[Records from a collection]
○ ○ ○ ○

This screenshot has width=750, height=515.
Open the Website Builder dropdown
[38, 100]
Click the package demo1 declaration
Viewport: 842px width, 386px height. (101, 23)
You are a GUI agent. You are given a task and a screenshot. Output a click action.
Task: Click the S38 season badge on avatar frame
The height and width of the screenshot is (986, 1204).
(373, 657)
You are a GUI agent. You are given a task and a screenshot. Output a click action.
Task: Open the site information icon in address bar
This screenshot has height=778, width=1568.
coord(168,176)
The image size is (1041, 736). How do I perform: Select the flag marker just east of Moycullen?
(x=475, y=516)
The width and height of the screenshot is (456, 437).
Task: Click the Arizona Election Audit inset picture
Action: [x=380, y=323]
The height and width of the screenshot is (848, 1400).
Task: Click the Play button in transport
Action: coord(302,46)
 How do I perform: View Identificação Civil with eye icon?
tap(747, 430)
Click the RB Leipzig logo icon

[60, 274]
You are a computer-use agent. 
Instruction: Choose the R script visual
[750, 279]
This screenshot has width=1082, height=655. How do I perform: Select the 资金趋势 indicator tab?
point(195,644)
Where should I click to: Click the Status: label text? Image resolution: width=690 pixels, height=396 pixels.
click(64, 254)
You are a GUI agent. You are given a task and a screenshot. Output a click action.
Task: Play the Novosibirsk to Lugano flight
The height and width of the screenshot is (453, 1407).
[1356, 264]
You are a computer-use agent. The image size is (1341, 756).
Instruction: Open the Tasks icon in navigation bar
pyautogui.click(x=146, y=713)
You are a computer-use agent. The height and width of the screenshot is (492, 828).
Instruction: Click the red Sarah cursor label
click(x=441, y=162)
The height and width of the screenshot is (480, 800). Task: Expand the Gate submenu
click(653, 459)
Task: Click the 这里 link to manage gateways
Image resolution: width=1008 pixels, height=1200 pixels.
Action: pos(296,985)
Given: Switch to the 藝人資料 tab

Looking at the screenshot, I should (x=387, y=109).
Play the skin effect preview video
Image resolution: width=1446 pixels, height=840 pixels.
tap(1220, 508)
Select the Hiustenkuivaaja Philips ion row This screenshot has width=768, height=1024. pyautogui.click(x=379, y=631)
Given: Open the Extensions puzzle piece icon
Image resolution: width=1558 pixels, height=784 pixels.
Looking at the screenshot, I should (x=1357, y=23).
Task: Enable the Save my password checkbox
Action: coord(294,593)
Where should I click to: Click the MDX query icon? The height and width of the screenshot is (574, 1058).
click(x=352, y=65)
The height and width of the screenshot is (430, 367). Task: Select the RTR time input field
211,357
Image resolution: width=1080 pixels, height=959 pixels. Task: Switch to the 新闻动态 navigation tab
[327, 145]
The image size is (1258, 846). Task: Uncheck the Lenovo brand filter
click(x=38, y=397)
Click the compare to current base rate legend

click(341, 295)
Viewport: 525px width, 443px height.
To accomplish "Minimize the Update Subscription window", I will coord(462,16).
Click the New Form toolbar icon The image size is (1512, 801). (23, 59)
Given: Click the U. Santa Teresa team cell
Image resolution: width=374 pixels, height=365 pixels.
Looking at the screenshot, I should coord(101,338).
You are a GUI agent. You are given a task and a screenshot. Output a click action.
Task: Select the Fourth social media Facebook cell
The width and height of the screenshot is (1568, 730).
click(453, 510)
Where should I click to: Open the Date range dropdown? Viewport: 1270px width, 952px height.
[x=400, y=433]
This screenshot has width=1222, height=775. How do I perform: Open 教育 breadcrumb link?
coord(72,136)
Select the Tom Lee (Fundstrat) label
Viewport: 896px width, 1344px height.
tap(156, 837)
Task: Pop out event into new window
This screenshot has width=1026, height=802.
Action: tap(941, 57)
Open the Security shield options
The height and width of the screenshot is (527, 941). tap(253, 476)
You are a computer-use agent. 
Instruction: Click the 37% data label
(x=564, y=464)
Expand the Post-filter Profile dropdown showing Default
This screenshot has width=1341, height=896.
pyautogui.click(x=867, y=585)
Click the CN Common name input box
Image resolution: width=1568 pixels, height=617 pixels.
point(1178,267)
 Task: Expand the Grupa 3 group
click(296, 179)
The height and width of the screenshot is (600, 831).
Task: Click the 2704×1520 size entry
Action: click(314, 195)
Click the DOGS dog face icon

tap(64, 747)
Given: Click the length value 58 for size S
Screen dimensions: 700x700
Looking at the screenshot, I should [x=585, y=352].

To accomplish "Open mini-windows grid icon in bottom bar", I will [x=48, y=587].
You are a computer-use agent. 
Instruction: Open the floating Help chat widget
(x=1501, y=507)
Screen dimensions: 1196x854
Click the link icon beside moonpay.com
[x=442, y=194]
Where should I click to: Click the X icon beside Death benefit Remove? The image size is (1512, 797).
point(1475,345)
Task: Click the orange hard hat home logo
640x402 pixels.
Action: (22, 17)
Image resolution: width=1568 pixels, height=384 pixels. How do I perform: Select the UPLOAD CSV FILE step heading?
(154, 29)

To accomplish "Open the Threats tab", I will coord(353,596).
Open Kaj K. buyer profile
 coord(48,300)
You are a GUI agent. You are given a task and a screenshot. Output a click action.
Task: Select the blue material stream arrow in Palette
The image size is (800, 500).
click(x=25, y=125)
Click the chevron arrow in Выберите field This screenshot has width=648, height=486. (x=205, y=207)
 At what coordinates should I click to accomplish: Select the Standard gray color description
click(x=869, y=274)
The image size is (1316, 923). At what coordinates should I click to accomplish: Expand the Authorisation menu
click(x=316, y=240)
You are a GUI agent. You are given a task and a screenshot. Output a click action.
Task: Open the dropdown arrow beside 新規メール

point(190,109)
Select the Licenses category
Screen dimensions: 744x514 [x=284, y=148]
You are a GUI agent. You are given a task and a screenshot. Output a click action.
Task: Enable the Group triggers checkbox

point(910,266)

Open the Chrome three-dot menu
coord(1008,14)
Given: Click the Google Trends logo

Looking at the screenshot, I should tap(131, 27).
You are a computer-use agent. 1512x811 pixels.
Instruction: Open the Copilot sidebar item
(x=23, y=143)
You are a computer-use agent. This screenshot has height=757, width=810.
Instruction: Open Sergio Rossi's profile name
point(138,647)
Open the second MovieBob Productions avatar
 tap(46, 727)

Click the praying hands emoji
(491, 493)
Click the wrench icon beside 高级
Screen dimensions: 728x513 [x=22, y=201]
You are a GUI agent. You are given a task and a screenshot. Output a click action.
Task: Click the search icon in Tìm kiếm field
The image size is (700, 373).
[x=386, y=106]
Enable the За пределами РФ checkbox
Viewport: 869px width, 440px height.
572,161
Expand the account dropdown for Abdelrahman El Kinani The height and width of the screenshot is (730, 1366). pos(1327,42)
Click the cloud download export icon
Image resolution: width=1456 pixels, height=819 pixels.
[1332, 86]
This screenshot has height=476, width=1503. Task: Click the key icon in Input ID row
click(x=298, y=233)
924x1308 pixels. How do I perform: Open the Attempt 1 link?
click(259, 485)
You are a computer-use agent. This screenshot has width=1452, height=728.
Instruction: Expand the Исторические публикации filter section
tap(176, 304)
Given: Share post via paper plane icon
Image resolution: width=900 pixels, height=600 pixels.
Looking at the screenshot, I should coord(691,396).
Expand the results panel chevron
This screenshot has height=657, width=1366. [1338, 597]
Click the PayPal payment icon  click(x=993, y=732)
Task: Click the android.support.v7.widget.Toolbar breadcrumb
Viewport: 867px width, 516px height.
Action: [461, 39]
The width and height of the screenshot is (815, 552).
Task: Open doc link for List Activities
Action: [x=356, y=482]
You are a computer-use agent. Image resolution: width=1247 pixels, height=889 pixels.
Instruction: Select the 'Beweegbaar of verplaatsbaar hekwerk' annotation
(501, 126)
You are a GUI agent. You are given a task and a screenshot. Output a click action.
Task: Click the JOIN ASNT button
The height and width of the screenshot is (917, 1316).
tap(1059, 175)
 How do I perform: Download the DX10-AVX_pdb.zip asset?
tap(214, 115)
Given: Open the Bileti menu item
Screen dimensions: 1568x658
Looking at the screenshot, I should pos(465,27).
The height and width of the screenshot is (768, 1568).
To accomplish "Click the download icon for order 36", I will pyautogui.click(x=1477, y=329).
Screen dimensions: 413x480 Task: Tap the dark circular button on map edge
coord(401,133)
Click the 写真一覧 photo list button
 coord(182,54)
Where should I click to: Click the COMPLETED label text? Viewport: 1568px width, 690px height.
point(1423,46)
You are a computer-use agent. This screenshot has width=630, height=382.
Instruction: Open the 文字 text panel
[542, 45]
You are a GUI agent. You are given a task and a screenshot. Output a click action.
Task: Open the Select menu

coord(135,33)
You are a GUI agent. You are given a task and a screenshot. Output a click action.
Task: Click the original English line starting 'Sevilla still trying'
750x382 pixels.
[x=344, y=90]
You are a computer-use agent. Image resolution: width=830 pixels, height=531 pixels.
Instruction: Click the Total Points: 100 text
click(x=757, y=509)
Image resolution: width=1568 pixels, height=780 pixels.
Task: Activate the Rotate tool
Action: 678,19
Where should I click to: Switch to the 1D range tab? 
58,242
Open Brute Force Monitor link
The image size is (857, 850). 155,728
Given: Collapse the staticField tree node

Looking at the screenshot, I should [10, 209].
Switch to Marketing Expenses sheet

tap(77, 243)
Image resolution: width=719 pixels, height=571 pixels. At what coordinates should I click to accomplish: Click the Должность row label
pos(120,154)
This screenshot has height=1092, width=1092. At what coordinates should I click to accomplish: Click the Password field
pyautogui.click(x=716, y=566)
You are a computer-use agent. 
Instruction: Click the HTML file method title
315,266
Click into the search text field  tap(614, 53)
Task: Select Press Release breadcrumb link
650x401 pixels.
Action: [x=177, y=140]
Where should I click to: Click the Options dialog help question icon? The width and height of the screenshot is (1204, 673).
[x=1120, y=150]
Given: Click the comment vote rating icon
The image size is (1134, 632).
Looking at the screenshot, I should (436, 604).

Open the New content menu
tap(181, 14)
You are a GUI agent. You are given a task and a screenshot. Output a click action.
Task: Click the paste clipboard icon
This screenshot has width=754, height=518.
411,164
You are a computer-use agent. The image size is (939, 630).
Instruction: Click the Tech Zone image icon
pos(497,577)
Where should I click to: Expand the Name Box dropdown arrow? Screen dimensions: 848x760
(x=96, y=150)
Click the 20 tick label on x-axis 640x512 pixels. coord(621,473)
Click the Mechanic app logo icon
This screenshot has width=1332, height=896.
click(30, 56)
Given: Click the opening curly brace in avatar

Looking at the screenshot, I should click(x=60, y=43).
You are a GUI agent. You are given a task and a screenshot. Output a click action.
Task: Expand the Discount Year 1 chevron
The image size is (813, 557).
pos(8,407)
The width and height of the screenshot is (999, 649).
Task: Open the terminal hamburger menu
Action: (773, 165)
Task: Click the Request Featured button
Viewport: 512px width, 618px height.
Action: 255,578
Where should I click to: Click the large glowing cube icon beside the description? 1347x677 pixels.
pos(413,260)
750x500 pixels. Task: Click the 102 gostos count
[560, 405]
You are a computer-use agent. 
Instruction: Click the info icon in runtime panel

○ ○ ○ ○

*Exercise*.
Return the span of lines in the data above that opens at the line with "Task: Click the original" and closes at the line with "Click into the", exactly, ends included, nothing else.

*Response for this exercise*.
Task: Click the original English line starting 'Sevilla still trying'
750x382 pixels.
[x=344, y=90]
You are a computer-use agent. Image resolution: width=830 pixels, height=531 pixels.
Instruction: Click the Total Points: 100 text
click(x=757, y=509)
Image resolution: width=1568 pixels, height=780 pixels.
Task: Activate the Rotate tool
Action: 678,19
Where should I click to: Switch to the 1D range tab? 
58,242
Open Brute Force Monitor link
The image size is (857, 850). 155,728
Given: Collapse the staticField tree node

Looking at the screenshot, I should [10, 209].
Switch to Marketing Expenses sheet

tap(77, 243)
Image resolution: width=719 pixels, height=571 pixels. At what coordinates should I click to accomplish: Click the Должность row label
pos(120,154)
This screenshot has height=1092, width=1092. At what coordinates should I click to accomplish: Click the Password field
pyautogui.click(x=716, y=566)
You are a computer-use agent. 
Instruction: Click the HTML file method title
315,266
Click into the search text field  tap(614, 53)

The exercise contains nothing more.